Masthead graphic based on a painting by Gudrun Thriemer.

Monday, January 26, 2009

Walden Bello, "The coming capitalist consensus," Foreign Policy in Focus, December 24, 2009.

[Bello's assumption that we are dealing with a failure of capitalism reminds me of the Sun Ra tune "It's after the end of the world; don't you know that yet?" Back in the 90s, a chapter entitled "The hijacking of capitalism" in John Ralston Saul's book, Voltaire's Bastards, demonstrated clearly that a risk-averse paper economy based on derivatives, mergers and currency speculation was not capitalism, at least not by the classical definition. No self-respecting Harvard MBA would be caught dead in the near abroad of actual, historical capitalism of the kind that both Adam Smith and Karl Marx discussed. The hours are too long, the risk too great, the discipline too severe. The economy in crisis and, therefore, under discussion here is none other than the neoliberal, pseudo-capitalist, bubble economy. -jlt]

  Global Social Democracy accepts the framework of monopoly capitalism, which rests fundamentally on deriving profit from the exploitative extraction of surplus value from labor, is driven from crisis to crisis by inherent tendencies toward overproduction, and tends to push the environment to its limits in its search for profitability.


Not surprisingly, the swift unraveling of the global economy combined with the ascent to the U.S. presidency of an African-American liberal has left millions anticipating that the world is on the threshold of a new era. Some of President-elect Barack Obama’s new appointees – in particular ex-Treasury Secretary Larry Summers to lead the National Economic Council, New York Federal Reserve Board chief Tim Geithner to head Treasury, and former Dallas Mayor Ron Kirk to serve as trade representative – have certainly elicited some skepticism. But the sense that the old neoliberal formulas are thoroughly discredited have convinced many that the new Democratic leadership in the world’s biggest economy will break with the market fundamentalist policies that have reigned since the early 1980s.

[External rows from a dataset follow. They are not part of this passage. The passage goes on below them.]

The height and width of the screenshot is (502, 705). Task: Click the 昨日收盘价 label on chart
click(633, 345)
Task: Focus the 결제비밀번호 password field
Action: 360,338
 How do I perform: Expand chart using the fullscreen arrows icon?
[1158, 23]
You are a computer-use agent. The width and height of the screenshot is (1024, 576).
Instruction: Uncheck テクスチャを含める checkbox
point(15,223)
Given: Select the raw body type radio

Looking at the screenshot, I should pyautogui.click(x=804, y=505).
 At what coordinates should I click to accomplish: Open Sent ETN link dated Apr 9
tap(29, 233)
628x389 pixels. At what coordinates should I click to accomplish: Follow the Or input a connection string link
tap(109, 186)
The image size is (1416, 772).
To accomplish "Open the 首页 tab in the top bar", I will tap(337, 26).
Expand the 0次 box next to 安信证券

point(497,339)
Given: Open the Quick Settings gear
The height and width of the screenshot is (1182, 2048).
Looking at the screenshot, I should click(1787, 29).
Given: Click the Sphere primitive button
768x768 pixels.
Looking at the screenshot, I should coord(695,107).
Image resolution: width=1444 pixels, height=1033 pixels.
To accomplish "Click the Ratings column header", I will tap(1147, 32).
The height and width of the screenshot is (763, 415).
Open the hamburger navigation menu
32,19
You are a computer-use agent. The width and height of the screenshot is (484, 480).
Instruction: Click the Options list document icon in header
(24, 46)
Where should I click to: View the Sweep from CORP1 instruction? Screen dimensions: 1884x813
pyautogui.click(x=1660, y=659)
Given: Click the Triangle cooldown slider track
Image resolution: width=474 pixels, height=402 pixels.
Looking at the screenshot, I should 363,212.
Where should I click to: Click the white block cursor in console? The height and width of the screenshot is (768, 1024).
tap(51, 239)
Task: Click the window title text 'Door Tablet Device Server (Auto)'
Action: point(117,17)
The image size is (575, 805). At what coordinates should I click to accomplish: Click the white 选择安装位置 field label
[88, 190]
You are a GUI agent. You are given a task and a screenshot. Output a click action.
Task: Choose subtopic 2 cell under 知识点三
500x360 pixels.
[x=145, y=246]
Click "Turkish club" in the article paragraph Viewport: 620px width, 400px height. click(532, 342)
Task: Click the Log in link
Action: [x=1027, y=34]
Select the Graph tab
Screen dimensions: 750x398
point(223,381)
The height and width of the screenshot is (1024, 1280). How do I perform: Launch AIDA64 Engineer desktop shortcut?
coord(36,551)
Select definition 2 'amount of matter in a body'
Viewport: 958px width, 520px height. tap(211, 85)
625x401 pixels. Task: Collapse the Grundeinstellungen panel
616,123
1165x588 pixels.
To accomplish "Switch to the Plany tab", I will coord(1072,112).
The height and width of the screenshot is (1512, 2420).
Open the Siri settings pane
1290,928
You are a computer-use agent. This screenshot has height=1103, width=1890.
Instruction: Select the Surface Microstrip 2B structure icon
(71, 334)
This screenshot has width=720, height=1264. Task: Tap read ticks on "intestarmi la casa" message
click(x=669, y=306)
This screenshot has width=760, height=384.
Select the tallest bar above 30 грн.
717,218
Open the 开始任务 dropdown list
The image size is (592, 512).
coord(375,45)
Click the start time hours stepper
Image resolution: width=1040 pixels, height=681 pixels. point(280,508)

One important question, of course, is how decisive and definitive the break with neoliberalism will be. Other questions, however, go to the heart of capitalism itself. Will government ownership, intervention, and control be exercised simply to stabilize capitalism, after which control will be given back to the corporate elites? Are we going to see a second round of Keynesian capitalism, where the state and corporate elites along with labor work out a partnership based on industrial policy, growth, and high wages – though with a green dimension this time around? Or will we witness the beginnings of fundamental shifts in the ownership and control of the economy in a more popular direction? There are limits to reform in the system of global capitalism, but at no other time in the last half century have those limits seemed more fluid.